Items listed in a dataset
>>>>>
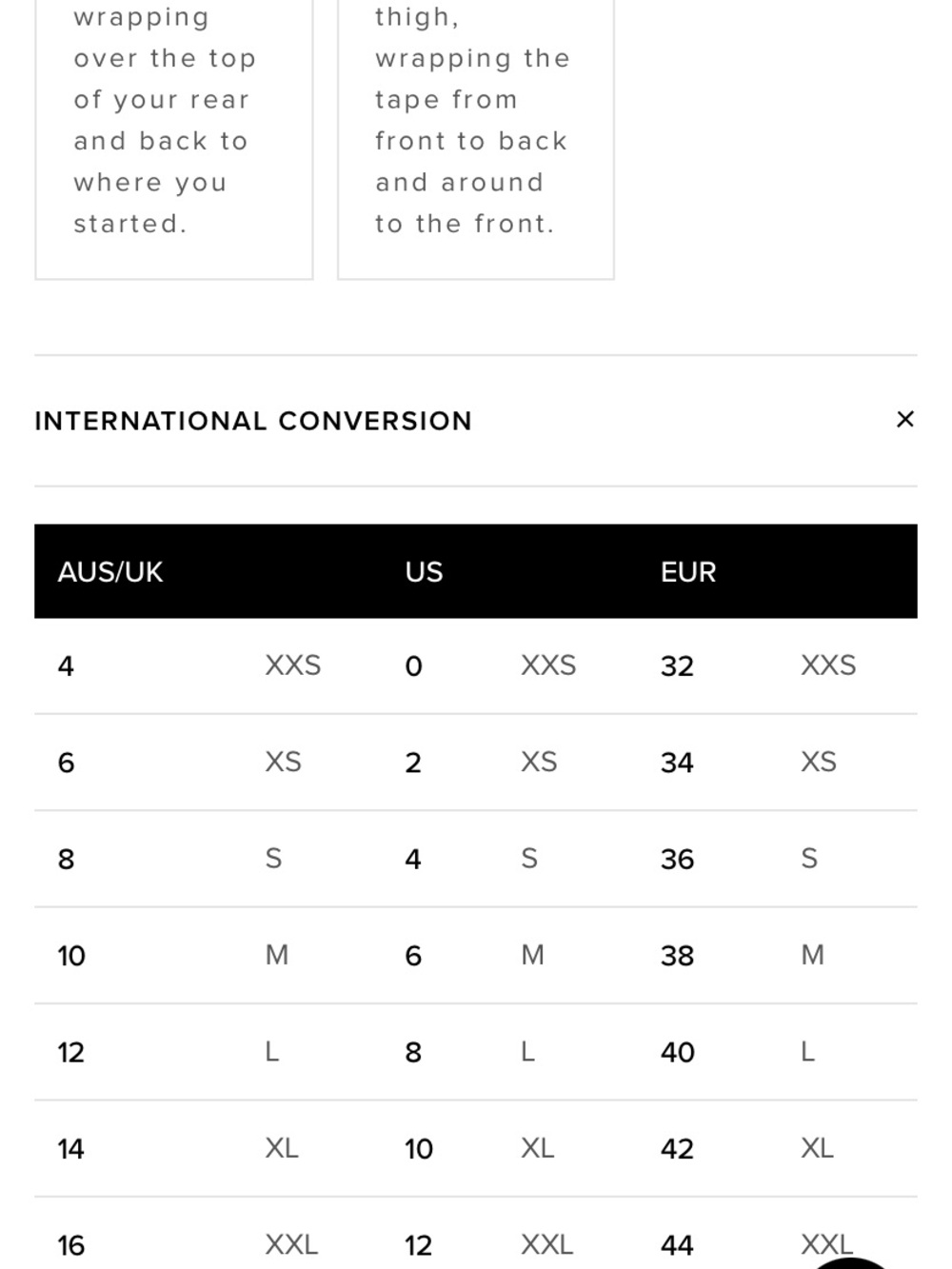The height and width of the screenshot is (1269, 952).
Task: Click US size 2 in the XS row
Action: click(x=413, y=763)
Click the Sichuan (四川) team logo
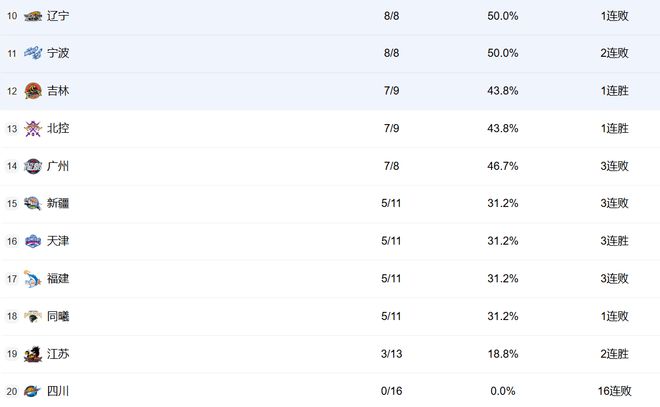 pyautogui.click(x=33, y=391)
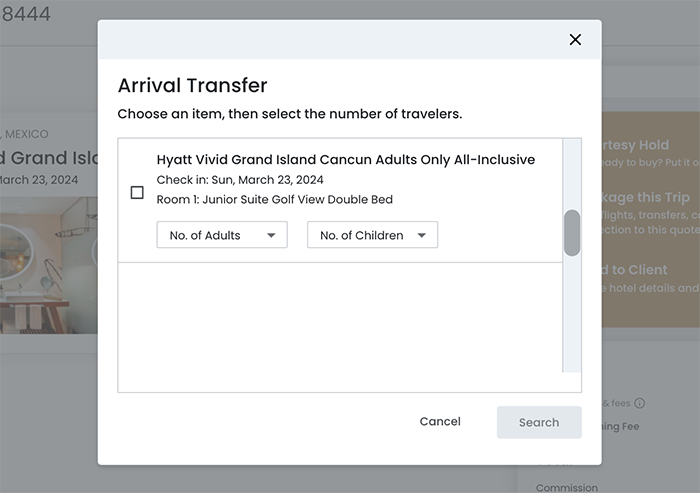Viewport: 700px width, 493px height.
Task: Tick the Hyatt Vivid Grand Island checkbox
Action: point(137,192)
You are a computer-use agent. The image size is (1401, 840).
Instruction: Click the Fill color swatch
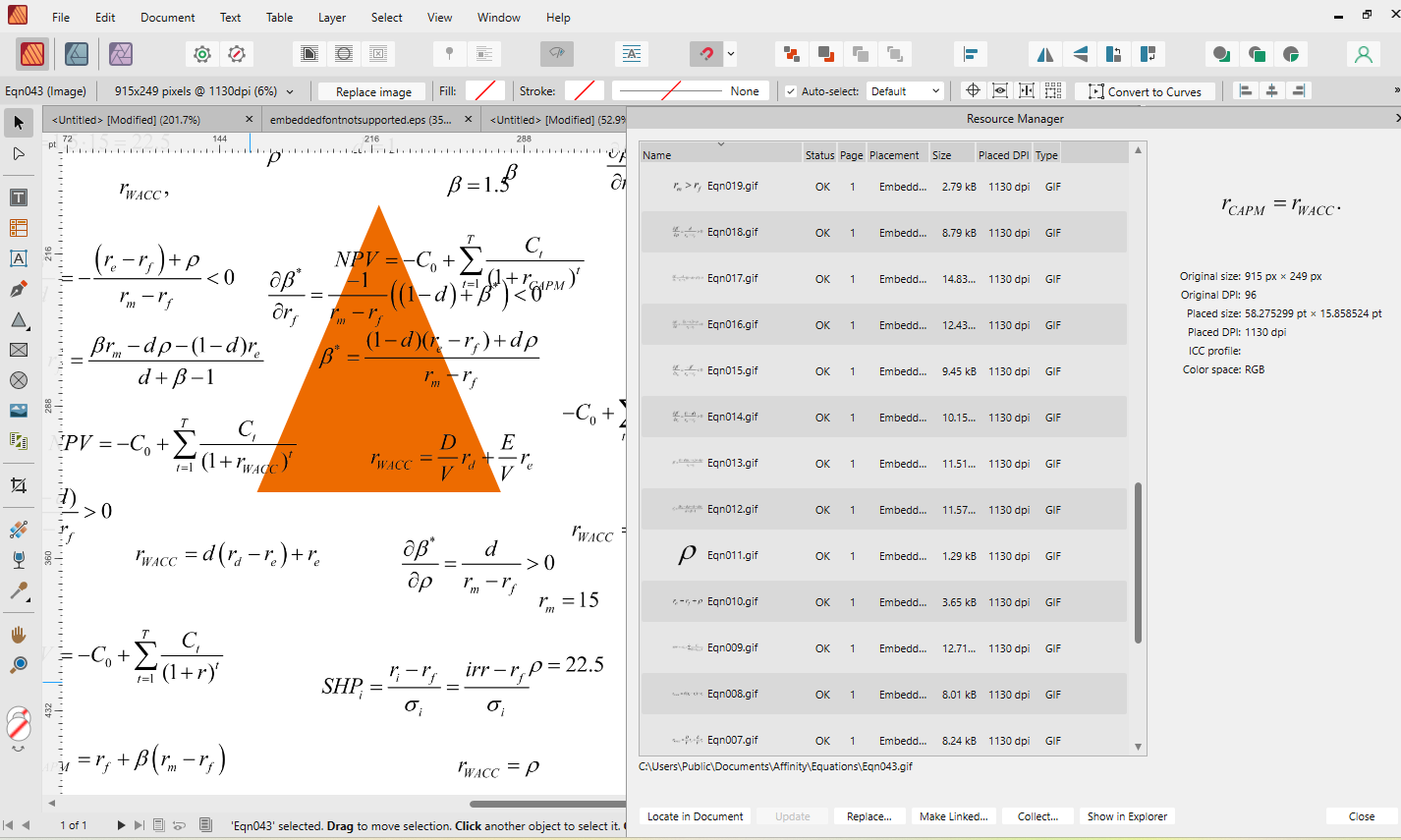point(484,91)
<<<<<
In the entries above, find the line containing "Click the Sichuan (四川) team logo"; transcribe exactly that line and every line after it through the end, and only those, omitting pictures.

Click the Sichuan (四川) team logo
 pyautogui.click(x=33, y=391)
Viewport: 700px width, 493px height.
Task: Tick the Hyatt Vivid Grand Island checkbox
Action: point(137,192)
You are a computer-use agent. The image size is (1401, 840).
Instruction: Click the Fill color swatch
point(484,91)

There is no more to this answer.